October 14, 2012
Recruiting advice from the front line
With three star sons and countless adopted “sons” he coached during more than a decade at Medfield (Mass.) High School, Bob Aronson has lived the recruiting wars.
So when Medfield chose not to renew his contract for 2012, despite having won two consecutive state titles and five crowns in 11 years, Aronson started his own private coaching business, AP Lacrosse.
On top of private instruction and skills camps, Aronson guides players and parents through the recruiting process, preaching “grades not goals” and offering guidance through the confusing landscape of club teams, recruiting camps and official visits.
“I’m working with rising juniors and rising sophomores that feel the pressure that if they don’t get on a certain club team — or if they don’t get in front of a certain coach during the summer between their sophomore and junior year — then they don’t have a chance,” Aronson said. “Some of that (sentiment) is true. That’s only getting worse, and the club teams are taking advantage of that.”
Aronson said club teams can take advantage of parents trying to get in front of high-level coaches; only so many players make a club’s top team, but everyone pays the same amount to be part of the club, even if they play B and C squads that will be scouted less, or by lower-profile coaches.
Players join a club without knowing if they will be part of the top team; they get no guarantees.
With college coaches scouting younger and younger — with top freshmen and sophomores now being pressured to commit — parents want their children to have the visibility so that they have a shot at the big-time.
“It’s tough,” Aronson said. “As much as the main culprits will say publicly that it’s got to stop, they’re the ones driving it. It’s (college) coaches. … (High school coaches) aren’t pushing eighth-graders to call coaches and start taking visits; I’m pushing them to do their homework.”
Life after lacrosse is an important consideration to any recruit, so the caliber of an institution’s academics should be a factor. It can be hard to match a player’s academics to a school when a high schooler has no idea what they want to do for a career.
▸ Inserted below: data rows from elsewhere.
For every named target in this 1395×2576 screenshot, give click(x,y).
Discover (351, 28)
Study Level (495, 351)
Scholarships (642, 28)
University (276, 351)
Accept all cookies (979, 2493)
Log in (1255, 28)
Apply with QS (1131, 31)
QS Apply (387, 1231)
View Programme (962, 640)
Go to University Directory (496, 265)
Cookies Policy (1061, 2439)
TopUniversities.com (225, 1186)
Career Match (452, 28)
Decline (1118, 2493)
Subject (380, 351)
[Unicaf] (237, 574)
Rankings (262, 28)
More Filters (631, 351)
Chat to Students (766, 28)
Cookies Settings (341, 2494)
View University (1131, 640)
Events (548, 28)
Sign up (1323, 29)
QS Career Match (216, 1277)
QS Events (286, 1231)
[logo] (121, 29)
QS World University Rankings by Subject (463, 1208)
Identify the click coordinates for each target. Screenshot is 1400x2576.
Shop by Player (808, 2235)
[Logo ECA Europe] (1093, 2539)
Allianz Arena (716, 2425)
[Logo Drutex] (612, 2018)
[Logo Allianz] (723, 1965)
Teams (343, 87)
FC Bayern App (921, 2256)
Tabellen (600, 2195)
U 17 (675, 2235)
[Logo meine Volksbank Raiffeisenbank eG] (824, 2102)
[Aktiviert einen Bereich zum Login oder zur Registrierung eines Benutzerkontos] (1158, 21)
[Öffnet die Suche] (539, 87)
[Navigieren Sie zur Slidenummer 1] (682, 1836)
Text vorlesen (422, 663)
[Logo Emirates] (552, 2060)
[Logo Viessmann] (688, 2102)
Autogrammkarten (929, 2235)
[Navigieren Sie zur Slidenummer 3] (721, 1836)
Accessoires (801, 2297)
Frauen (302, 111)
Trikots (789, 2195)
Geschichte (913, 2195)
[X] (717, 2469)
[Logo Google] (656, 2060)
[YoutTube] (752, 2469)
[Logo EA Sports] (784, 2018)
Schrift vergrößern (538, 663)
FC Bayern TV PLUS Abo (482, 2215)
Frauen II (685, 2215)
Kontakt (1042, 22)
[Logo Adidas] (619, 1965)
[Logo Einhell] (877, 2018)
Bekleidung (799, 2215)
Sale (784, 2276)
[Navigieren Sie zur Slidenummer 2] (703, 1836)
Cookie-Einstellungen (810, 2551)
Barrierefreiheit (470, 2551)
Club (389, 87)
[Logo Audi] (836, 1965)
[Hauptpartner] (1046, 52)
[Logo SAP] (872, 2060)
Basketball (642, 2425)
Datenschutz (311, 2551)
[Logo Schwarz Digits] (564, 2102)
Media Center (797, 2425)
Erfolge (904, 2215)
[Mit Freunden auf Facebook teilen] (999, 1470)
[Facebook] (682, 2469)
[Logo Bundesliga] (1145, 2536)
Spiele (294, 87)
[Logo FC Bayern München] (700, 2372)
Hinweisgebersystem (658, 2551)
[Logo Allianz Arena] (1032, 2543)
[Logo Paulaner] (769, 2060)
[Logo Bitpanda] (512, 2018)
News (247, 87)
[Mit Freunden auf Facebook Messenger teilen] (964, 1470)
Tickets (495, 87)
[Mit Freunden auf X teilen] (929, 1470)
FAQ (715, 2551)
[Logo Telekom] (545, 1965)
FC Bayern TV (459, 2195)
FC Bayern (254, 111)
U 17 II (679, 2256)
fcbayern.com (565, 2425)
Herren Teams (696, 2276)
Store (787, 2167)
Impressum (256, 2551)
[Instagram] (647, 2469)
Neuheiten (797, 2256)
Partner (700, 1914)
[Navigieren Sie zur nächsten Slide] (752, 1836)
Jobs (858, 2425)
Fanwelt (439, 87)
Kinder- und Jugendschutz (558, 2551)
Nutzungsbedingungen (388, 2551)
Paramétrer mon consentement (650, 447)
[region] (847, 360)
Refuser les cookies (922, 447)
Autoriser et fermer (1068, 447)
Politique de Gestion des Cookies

Faster recruiting schedules also mean that many students are committing before they spend time on campus when the students are there. Summer tours and visits don’t show a campus as it is when the students are there.
Aronson suggests that high schoolers take their official recruiting visits while classes are in session, starting the 48-hour official visit on Saturday. While those visits these days are often considered a formality — top players typically are committed long before they can take an official visit — the player still wants to get an accurate picture of what they are headed for.
“What I made my kids do — and what I highly recommend to other kids and their parents when we sit down to talk about this — is to go on Saturday morning or afternoon,” Aronson said.
That way kids still get an idea of what weekend nightlife is like on Saturday, but can see on Sunday the serious side of their host’s schedule.
“Sunday is reality,” Aronson said. “On Sunday, (college students) haven’t done any homework yet. They’ve got to wake up, do homework and get to the library, and then Monday morning, they’ve got to get to class.”